**** Text to read

Thus, Equation (23) suggests to work with electrical machines characterized by high voltages and low currents, in order to have small Joule losses and, in turn, a good efficiency. This requires actuators with large values of force constants $K_i$ and small values for $R_{ai}$. Other losses are relevant only for high currents and are here neglected for simplicity.

2.4. The Overall Control Architecture

Figure 4 depicts the overall control architecture where two nested control loops are present. The inner one is governed by the Current Controller (CC) while the outer controller is termed Regenerative Vibration Controller (RVC) and it is in charge to provide the currents set-points to the inner CC controller.

The CC controller aims at regulating the armature current loops in the bank of four bidirectional DC-DC converters which establish the bidirectional electrical power flows between the battery and the four actuators. Its design is not considered here while we focus on the design of the RVC controller which is expected to provide the usual control performance of standard active suspension systems plus the ability to harvest as much energy as possibile. Among many, for brevity, only optimal $H_{\infty }$ and $H_2$ centralized and decentralized static state-feedback control actions will be considered for the design of the RVC controller. Dynamic output feedback approaches will be considered in a future work.

3. RVC Control Design Specifications and LMI Based Designs

3.1. Ride Comfort and Road Handling Control Specifications

Traditional control specifications in classical passive and active suspension systems mainly consists of finding a suitable trade-off between the ride comfort and road handling requirements, see e.g., [8,9].

Ride comfort is related to the passengers perception of vibrations at various frequency (0.5–80 Hz) that greatly depends on the capability of the suspension systems to attenuate the perceived acceleration levels as much as possibile, especially at those frequencies more dangerous for the human body (0.5–5 Hz). Studies have shown that ride comfort may be directly related to sprung mass vertical accelerations ${\ddot{z}}_s$ and/or ${\ddot{z}}_{si}$.

********

▸ Set exercise a
According to the passage on regenerative suspension control, why are electrical machines with high voltages and low currents preferred? Answer in one to three sentences.
The text and the records that follow it were taken from unrelated sources.

**** The input

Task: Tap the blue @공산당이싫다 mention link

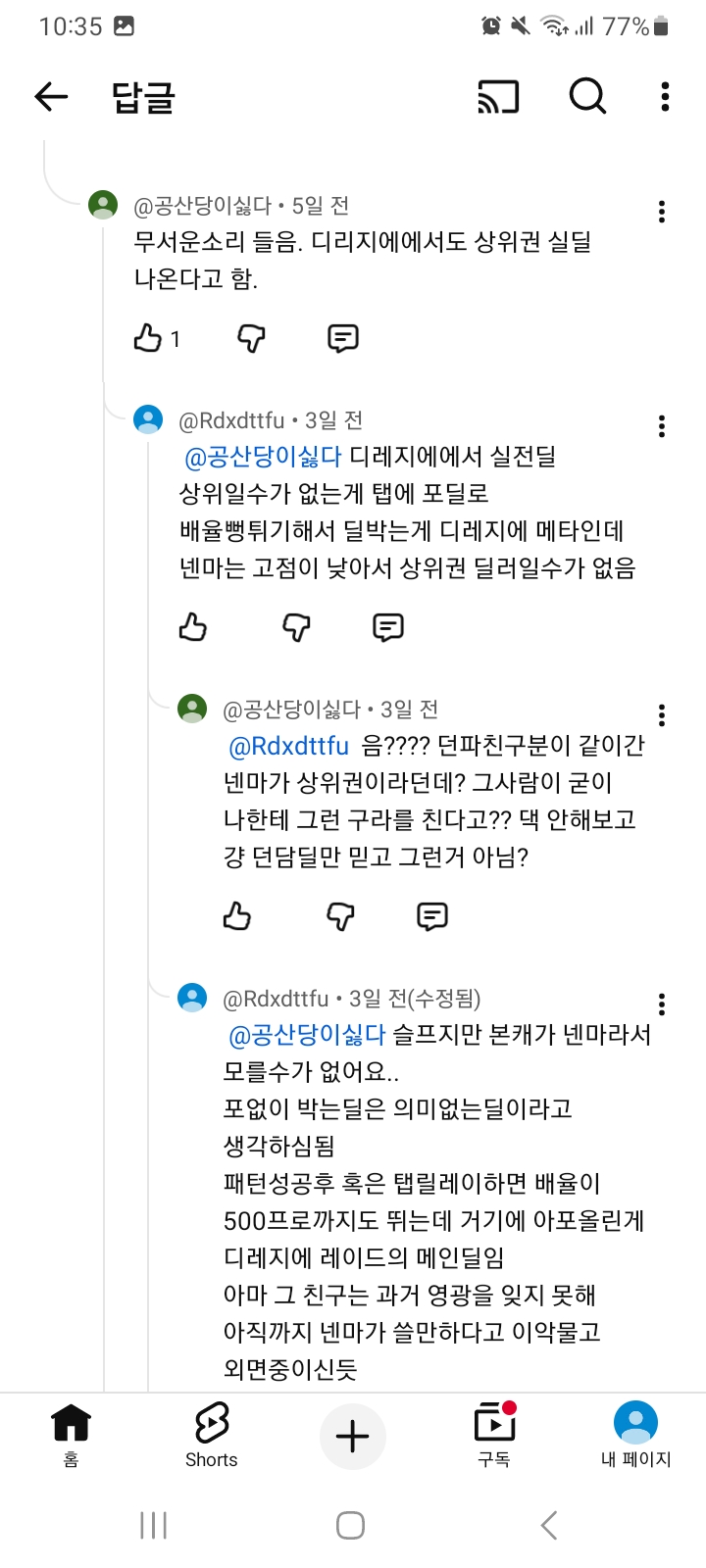Action: (263, 457)
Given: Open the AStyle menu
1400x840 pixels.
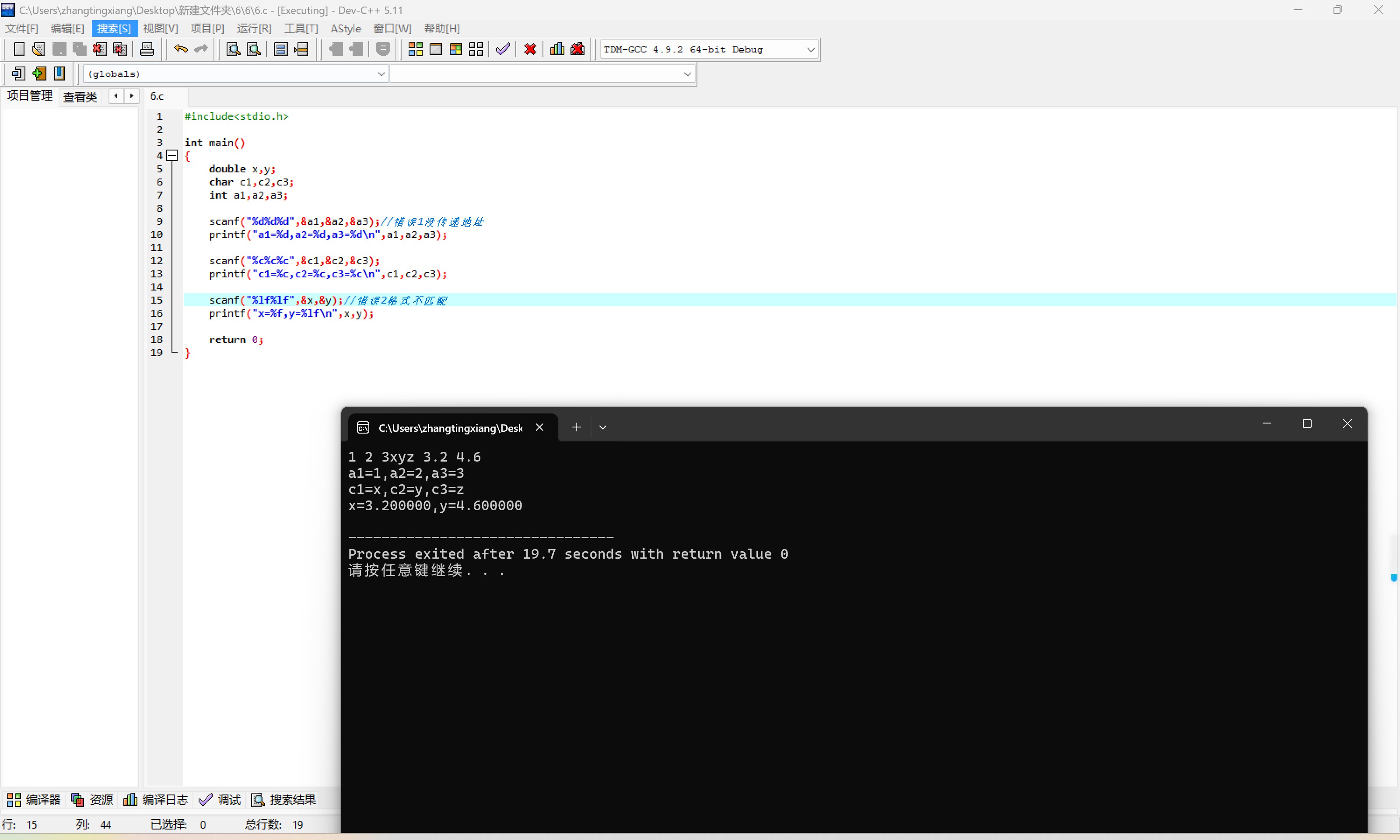Looking at the screenshot, I should [345, 28].
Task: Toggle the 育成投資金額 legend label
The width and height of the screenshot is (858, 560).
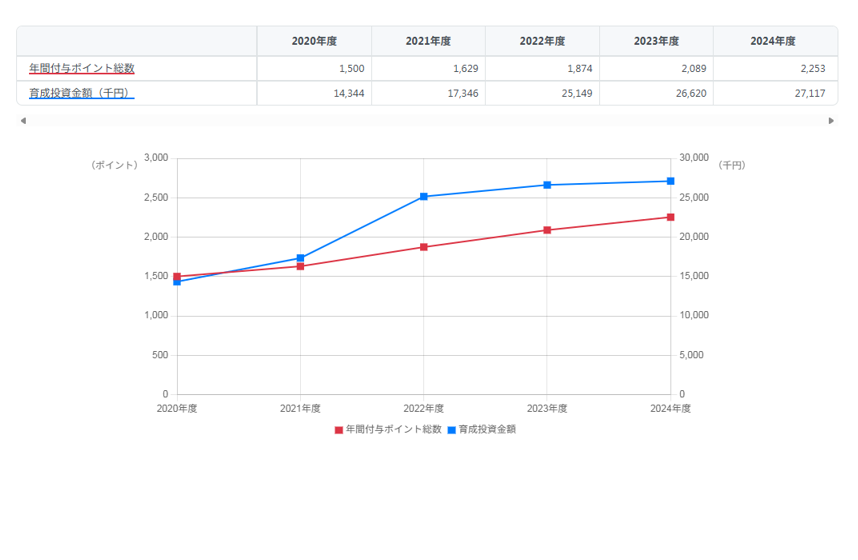Action: point(487,429)
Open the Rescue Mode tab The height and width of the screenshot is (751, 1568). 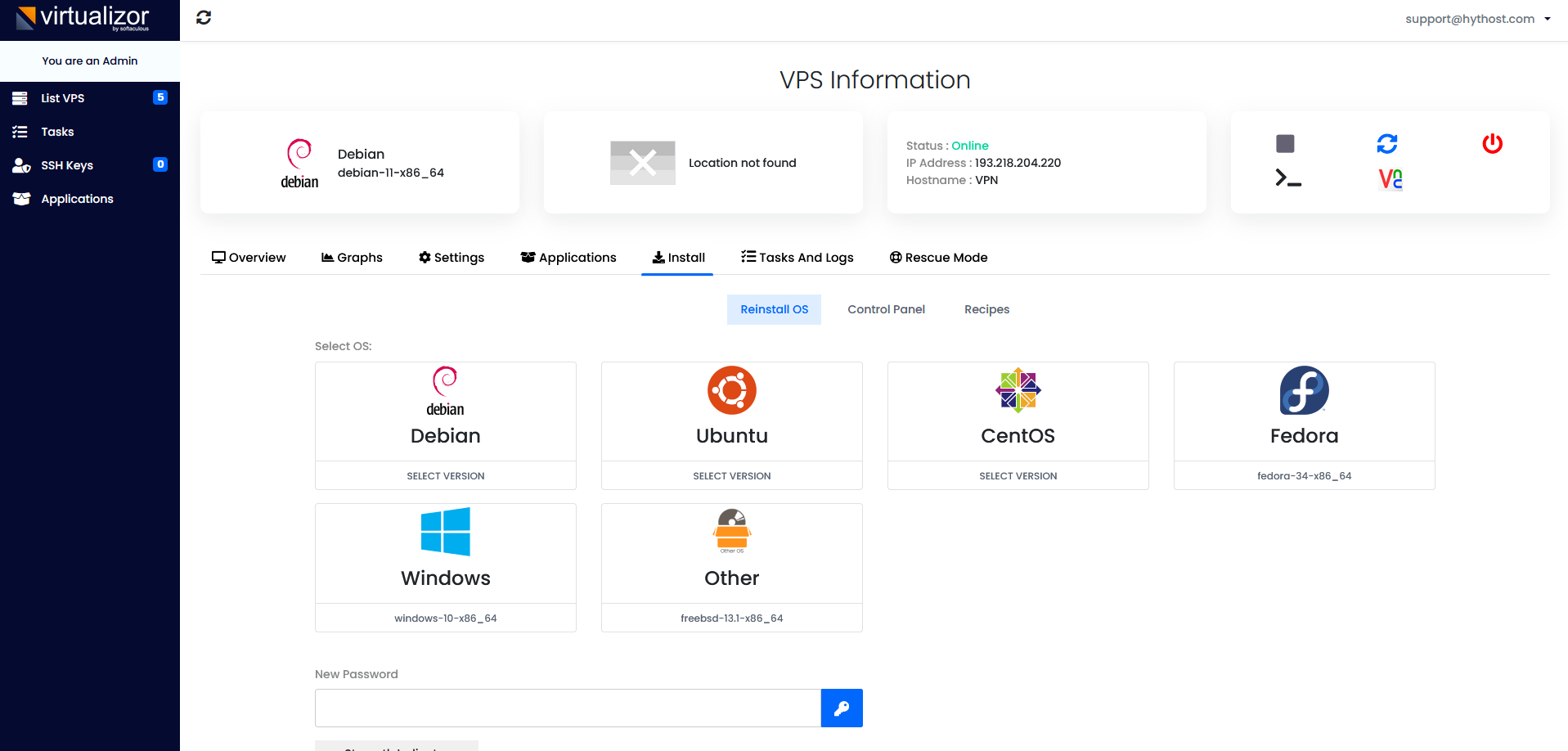(938, 258)
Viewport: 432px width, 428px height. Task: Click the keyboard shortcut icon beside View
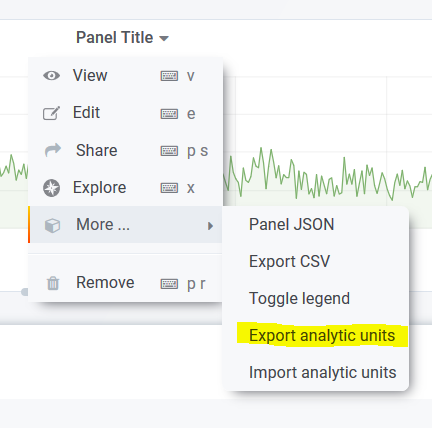coord(169,76)

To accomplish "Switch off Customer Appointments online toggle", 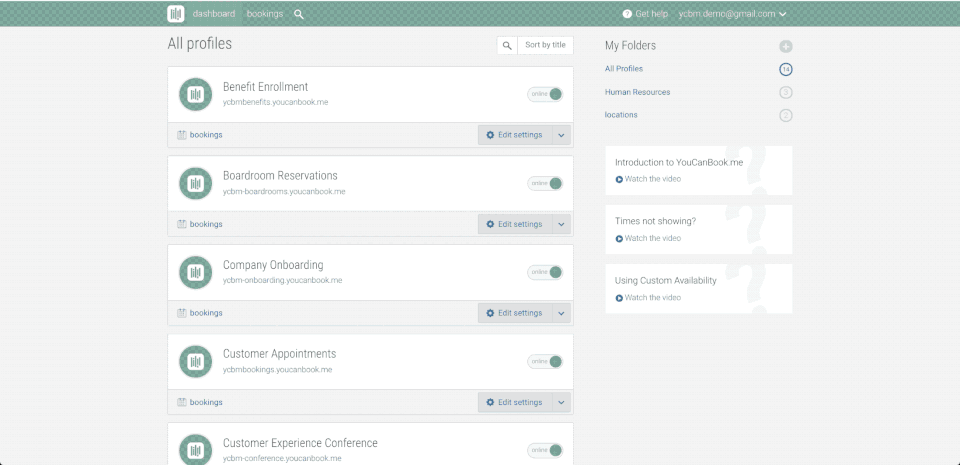I will 546,361.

********

▸ Set exercise b
Extract every line of the records that contains the string "Task", treating uppercase and lowercase letters as distinct.

▸ Final result a
Such machines keep Joule losses small, which in turn gives good efficiency. This calls for actuators with large force constants and small armature resistances.

▸ Final result b
Task: Tap the blue @공산당이싫다 mention link
Task: Toggle the 育成投資金額 legend label
Viewport: 432px width, 428px height. Task: Click the keyboard shortcut icon beside View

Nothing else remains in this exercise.